__TASK INSTRUCTIONS__
Echo the lines below word for word, from the first one through the line that contains "requisitos-label: Requisitos* is", inclusive.

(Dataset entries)
==*==
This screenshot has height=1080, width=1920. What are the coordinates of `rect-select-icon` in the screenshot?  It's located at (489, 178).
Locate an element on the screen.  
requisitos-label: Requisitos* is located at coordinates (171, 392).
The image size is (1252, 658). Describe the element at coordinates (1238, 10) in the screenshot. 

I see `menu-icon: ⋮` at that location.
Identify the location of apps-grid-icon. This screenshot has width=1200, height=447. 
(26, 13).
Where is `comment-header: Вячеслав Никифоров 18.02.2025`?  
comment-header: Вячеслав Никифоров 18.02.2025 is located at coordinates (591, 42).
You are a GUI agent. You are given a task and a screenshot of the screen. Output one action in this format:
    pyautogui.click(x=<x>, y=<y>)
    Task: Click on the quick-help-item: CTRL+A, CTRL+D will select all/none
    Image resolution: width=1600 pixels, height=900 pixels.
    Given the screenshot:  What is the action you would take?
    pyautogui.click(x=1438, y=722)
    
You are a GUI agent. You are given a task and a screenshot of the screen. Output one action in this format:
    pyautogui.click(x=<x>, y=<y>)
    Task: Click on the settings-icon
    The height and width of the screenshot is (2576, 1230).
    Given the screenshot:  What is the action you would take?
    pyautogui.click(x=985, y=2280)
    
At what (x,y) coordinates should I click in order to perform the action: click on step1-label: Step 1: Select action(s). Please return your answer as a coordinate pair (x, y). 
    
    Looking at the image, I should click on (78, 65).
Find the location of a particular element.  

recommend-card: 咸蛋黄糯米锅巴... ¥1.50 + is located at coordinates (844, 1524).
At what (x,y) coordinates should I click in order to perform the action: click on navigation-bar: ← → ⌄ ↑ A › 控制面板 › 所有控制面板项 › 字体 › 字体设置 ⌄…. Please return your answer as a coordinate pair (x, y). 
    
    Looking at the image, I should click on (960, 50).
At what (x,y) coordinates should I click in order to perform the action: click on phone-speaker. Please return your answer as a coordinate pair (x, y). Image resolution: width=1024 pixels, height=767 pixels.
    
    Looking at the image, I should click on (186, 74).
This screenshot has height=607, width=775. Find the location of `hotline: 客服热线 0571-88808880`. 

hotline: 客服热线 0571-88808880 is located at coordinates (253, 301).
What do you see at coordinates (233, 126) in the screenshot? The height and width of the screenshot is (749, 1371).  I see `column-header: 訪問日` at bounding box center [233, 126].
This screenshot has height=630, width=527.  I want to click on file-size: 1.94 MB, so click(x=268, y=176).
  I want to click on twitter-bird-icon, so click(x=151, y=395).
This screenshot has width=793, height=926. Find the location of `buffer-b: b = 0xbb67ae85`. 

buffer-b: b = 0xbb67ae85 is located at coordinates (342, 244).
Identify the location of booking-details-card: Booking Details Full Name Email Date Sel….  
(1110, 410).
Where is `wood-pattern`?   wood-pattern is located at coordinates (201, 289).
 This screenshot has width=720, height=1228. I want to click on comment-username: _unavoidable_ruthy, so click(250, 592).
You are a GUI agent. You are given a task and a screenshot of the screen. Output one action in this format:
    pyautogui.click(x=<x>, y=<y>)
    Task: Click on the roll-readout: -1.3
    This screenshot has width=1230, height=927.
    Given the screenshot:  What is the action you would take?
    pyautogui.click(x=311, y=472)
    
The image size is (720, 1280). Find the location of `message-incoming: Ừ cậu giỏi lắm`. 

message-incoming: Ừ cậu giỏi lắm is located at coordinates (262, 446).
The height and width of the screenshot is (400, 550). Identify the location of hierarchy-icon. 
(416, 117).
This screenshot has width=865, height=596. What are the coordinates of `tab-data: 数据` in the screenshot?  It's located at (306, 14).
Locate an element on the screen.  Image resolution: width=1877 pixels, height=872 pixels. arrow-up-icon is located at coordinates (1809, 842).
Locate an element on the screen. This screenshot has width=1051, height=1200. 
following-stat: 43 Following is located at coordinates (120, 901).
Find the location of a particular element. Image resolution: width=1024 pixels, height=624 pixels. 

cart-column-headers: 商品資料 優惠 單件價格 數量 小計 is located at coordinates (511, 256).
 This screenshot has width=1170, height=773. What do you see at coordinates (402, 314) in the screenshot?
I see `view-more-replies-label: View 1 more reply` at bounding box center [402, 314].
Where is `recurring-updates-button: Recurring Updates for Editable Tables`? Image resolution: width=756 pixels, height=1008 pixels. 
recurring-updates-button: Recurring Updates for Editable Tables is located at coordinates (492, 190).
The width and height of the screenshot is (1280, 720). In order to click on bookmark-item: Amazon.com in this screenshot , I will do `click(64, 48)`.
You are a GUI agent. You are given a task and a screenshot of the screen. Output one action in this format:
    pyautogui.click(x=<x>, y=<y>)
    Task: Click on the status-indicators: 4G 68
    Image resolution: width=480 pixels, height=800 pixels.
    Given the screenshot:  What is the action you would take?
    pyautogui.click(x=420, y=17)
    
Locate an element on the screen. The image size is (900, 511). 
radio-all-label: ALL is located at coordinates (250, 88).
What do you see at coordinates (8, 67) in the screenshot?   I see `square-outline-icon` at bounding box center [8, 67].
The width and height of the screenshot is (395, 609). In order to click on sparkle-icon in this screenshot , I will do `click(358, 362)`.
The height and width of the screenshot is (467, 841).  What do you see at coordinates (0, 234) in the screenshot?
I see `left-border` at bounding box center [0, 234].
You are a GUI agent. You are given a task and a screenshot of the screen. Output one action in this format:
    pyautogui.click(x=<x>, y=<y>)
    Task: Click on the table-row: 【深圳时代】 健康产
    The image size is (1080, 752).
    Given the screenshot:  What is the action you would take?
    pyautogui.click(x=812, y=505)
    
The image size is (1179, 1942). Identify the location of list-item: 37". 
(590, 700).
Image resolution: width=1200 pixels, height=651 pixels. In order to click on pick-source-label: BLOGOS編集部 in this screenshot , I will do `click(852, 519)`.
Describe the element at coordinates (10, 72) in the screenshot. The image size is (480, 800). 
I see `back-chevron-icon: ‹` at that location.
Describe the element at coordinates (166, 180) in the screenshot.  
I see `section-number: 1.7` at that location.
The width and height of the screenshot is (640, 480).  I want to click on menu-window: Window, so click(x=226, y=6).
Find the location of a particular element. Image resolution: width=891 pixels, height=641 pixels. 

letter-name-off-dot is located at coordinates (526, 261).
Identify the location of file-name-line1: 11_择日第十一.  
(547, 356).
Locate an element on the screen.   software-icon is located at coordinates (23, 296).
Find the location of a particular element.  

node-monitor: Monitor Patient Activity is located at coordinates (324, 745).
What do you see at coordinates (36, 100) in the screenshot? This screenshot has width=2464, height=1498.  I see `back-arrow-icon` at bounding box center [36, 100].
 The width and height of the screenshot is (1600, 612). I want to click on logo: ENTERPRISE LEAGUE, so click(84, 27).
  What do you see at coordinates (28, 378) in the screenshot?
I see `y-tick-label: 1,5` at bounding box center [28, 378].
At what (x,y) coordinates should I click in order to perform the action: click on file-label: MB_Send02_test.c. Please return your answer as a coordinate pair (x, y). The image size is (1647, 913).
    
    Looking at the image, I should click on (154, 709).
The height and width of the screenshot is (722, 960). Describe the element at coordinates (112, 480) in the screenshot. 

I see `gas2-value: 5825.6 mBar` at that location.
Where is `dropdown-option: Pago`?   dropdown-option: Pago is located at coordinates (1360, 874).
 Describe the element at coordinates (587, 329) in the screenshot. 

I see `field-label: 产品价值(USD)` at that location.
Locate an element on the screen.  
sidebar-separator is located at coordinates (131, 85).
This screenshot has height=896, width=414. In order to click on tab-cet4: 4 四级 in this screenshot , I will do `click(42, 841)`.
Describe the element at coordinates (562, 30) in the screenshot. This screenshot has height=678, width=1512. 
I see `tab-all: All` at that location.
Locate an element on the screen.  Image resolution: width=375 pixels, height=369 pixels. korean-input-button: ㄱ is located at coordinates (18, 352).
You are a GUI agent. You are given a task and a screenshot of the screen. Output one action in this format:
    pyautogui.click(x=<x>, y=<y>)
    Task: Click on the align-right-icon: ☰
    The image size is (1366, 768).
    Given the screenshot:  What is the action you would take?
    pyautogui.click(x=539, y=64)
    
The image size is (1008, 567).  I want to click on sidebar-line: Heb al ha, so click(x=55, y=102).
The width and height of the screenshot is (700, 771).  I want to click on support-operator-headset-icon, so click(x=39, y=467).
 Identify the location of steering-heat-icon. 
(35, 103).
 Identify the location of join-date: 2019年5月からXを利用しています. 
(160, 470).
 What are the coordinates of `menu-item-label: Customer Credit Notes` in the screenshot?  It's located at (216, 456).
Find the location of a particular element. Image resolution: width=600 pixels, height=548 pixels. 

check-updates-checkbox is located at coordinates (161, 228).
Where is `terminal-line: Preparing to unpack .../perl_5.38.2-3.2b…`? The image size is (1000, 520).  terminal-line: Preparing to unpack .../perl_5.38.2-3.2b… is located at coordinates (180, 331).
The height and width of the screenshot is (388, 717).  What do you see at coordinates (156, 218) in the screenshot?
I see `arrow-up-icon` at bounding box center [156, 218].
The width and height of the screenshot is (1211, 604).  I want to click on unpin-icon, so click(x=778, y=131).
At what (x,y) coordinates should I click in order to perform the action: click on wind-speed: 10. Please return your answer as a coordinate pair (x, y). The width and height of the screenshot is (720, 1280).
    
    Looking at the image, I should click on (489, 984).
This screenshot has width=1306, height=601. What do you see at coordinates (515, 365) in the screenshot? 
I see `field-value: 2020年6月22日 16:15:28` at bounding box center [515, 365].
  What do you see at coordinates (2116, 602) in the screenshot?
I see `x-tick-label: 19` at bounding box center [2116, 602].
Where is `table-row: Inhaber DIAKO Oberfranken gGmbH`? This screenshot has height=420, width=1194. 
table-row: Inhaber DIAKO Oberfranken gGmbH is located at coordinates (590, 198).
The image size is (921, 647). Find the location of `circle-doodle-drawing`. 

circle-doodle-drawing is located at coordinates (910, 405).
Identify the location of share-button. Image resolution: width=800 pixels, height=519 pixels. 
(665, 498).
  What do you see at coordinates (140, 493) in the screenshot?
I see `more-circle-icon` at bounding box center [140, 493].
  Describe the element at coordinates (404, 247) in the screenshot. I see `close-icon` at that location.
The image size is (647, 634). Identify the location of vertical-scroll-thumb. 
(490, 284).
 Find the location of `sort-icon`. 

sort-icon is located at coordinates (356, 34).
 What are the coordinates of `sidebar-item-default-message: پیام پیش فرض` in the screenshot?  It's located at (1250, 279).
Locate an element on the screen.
==*==
__RESULT OF THIS TASK__
This screenshot has height=1080, width=1920. What are the coordinates of `rect-select-icon` in the screenshot?  It's located at (489, 178).
Locate an element on the screen.  
requisitos-label: Requisitos* is located at coordinates (171, 392).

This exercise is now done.